Nameless One gave it a9:
This movie is truly a work of art that has no match! I am surprised (and angered) from all the people that perceive this movie as a political statement and fail to look at all the time and work that has been invested in this amazing movie.The photography,costumes,acting...etc have all been reduced to trivialities in order to favour of political statements.The fact is that there is no other movie that the actors are speaking ARAMAIC and LATIN and that alone is enough for me to give it a favorable review.I am a Christian and I was very touched by this movie...the Jews were solely responsible for the torment of Jesus - they DEMANDED his crucifixion,so I really cannot find any trace of anti-semitism in this movie (only truth).Furthermore Jesus was (indeed) tortured and humiliated so I cannot understand why people are so critical to the violent scenes.What did they expect to see?Everyone says the movie is violent but no one is willing to say HOW the movie ought to portray Jesus's crucifixion!!!Thats just MORONIC!If I 'shoot' a violent and very graphic documentary about the war in Darfur will you call me deranged?

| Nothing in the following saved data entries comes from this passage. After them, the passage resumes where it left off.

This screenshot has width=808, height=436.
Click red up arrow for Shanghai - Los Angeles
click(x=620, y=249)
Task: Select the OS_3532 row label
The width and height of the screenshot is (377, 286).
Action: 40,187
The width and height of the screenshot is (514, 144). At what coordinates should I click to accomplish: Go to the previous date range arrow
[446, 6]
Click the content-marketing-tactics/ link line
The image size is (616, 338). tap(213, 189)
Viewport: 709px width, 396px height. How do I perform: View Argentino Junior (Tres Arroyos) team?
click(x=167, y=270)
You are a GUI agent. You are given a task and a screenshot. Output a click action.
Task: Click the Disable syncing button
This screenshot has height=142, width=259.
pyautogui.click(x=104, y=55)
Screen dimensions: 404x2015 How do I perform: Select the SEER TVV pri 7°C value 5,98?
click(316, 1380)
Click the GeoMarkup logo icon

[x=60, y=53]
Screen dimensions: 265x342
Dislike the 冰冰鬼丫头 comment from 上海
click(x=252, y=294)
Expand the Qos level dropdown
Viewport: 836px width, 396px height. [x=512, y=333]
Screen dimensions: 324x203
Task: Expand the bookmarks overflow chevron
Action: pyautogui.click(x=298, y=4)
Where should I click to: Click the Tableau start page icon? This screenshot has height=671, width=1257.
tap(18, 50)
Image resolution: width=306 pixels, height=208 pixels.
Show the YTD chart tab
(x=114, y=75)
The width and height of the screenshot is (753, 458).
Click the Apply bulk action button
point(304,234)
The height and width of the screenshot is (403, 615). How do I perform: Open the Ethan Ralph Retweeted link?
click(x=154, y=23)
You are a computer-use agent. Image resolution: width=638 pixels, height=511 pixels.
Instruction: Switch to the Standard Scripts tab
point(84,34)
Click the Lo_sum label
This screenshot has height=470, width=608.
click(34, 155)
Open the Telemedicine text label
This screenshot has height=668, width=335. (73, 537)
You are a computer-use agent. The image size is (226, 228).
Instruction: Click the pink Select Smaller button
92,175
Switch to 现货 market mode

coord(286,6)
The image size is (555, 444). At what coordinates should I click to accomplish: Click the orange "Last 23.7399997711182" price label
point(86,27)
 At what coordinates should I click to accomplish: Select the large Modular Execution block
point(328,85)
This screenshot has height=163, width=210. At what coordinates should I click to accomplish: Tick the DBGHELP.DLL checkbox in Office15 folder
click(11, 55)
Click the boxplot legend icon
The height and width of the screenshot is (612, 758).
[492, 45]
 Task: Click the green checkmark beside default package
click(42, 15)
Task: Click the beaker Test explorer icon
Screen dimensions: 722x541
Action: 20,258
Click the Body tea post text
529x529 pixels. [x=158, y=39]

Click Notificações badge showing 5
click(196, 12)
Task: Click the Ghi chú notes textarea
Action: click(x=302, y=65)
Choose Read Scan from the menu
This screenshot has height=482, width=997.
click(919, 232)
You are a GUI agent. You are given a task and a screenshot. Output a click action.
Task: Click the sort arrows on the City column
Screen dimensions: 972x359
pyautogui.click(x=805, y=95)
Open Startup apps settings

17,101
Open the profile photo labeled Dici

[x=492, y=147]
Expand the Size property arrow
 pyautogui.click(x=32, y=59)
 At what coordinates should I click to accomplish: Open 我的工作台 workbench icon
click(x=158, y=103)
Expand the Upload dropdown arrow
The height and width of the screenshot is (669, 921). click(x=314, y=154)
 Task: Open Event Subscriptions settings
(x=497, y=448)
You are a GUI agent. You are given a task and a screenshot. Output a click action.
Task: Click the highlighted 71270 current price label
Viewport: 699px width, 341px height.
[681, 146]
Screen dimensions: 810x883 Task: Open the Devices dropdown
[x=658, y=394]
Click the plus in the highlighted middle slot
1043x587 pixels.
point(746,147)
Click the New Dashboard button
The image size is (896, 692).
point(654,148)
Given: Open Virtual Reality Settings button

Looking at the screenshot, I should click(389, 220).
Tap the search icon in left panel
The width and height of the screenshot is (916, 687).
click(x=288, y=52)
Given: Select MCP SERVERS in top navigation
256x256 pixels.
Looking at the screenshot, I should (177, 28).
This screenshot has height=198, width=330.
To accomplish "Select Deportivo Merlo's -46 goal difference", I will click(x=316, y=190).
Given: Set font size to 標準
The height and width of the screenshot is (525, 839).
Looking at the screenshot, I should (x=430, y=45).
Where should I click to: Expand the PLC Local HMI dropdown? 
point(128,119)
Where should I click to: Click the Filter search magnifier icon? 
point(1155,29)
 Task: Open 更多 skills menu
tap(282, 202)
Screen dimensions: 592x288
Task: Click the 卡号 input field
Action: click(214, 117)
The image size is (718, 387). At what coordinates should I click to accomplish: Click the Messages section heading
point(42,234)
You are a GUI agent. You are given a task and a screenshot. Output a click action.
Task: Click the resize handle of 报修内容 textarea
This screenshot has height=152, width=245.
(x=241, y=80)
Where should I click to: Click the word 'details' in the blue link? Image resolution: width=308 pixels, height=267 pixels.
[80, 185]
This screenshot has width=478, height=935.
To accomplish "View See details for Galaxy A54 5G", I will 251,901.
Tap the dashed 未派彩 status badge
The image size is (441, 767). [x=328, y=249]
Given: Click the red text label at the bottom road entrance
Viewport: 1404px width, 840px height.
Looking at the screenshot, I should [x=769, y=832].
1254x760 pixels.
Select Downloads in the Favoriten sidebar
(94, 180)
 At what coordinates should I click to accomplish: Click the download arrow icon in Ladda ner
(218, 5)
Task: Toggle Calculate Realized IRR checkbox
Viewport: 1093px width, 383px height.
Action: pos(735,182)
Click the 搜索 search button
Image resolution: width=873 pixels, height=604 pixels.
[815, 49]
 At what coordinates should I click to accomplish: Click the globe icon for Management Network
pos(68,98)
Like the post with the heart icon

The way I see it every review that judges this movie either on the grounds of anti-semitism or violence is redundant and false because the Jews were indeed responsible and because Jesus was indeed tortured.

Aaron H. gave it an8:
Watched it in a university class, and again at home with my family during Easter. Not my favorite Christian movie (that would be the 1950's "The Ten Commandments"), but does the job. Jesus's crucifixion (his name was never "Christ"), is stunningly portrayed and overlaid in a veneer of sorrow. The hearts of the people rating the movie lower might just be Jesus himself quietly seeking their attention. And yet there were some things I did not like-the blood and gore, certainly-no real need for that much of it. And really the movie had two stars, Caviezel (who's pretty good) and Gibson (barely so). Basically, you know what to do.

Astrid L. gave it a7:
This movie is hard to bear but is a moving peace of cinema in its own right. There has been much criticism on why only showing all the violence and suffering and nothing of Jesus Christs life before and also after the depictioned last 12 hours in his life. We should see the movie as one piece in the bigger picture of films about the life of jesus, and this one focuses on the hardest part of it and it is legitimate to do so. If you think of the movie pretending to show Jesus in all his aspects and everything which derived from him the movie is well critizisable but if you consider it as coming with a message more special and beyond this it is well worth seeing if you can bear it especially as it probably shows realistically how not only Jesus but thousands of people have come to death in the ancient Rome, only that he was the first to pray for his tormentors and so redeemed mankind.

Tony F gave it a1:
Those in extreme fringe Christian sects, living in isolated compounds, arming themselves with military weaponry in preparation for the Rapture, will love this movie. Just in case you were considering doing it, showing this film to your kids is child abuse. In fact, to do so would not be much different from beating your child's brand new puppy to death on Christmas morning screaming "This is what Jesus did for YOU! This is how Jesus died for YOU!"